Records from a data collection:
-----

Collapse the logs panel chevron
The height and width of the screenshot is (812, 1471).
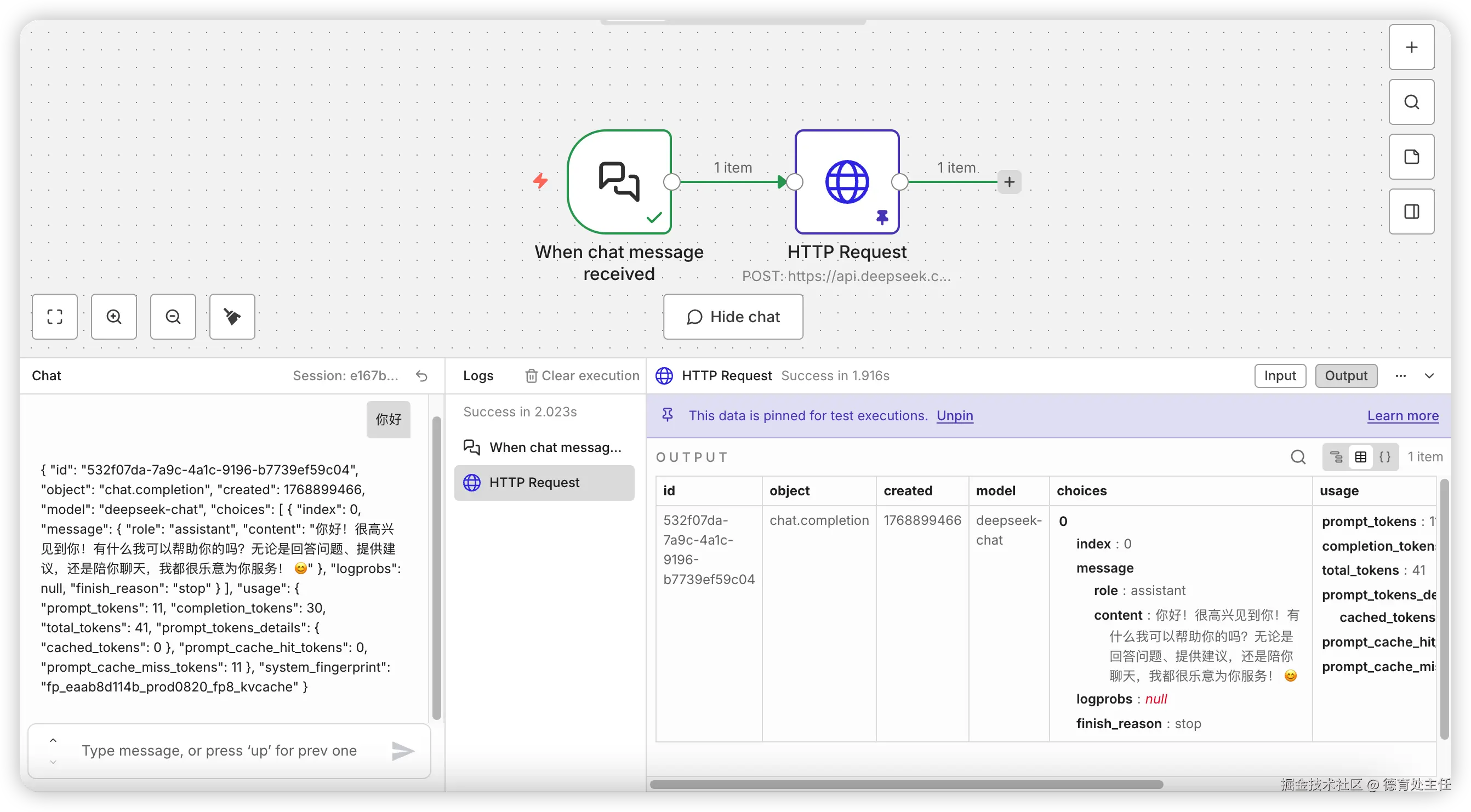tap(1429, 376)
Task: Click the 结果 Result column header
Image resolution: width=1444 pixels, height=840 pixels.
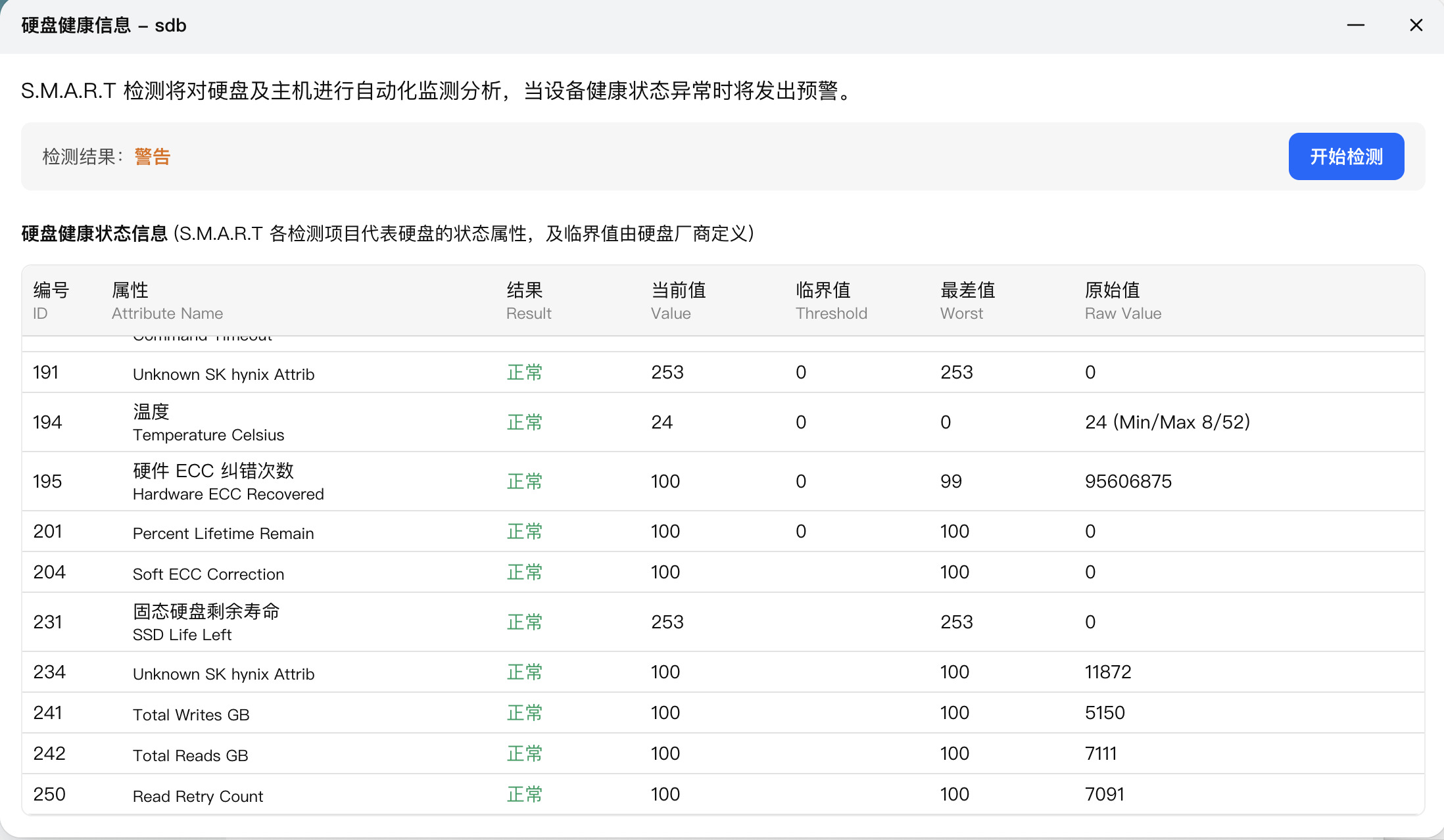Action: pyautogui.click(x=528, y=300)
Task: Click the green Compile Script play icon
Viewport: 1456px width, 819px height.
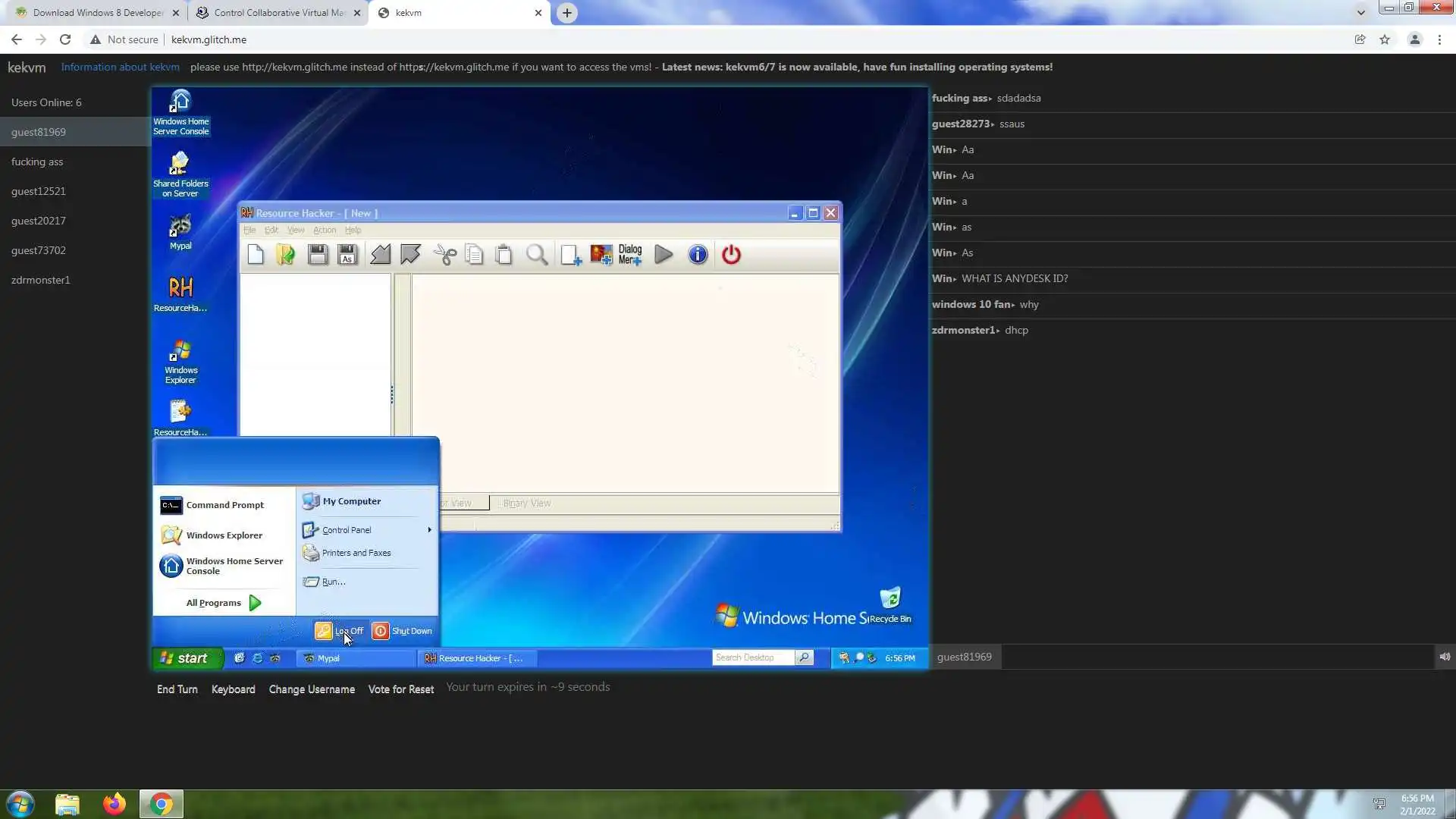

-----

TASK TO CARRY OUT: With the pictures removed, return all the entries exactly.

PROBLEM SOLUTION:
Collapse the logs panel chevron
The height and width of the screenshot is (812, 1471).
tap(1429, 376)
Task: Click the 结果 Result column header
Image resolution: width=1444 pixels, height=840 pixels.
Action: pyautogui.click(x=528, y=300)
Task: Click the green Compile Script play icon
Viewport: 1456px width, 819px height.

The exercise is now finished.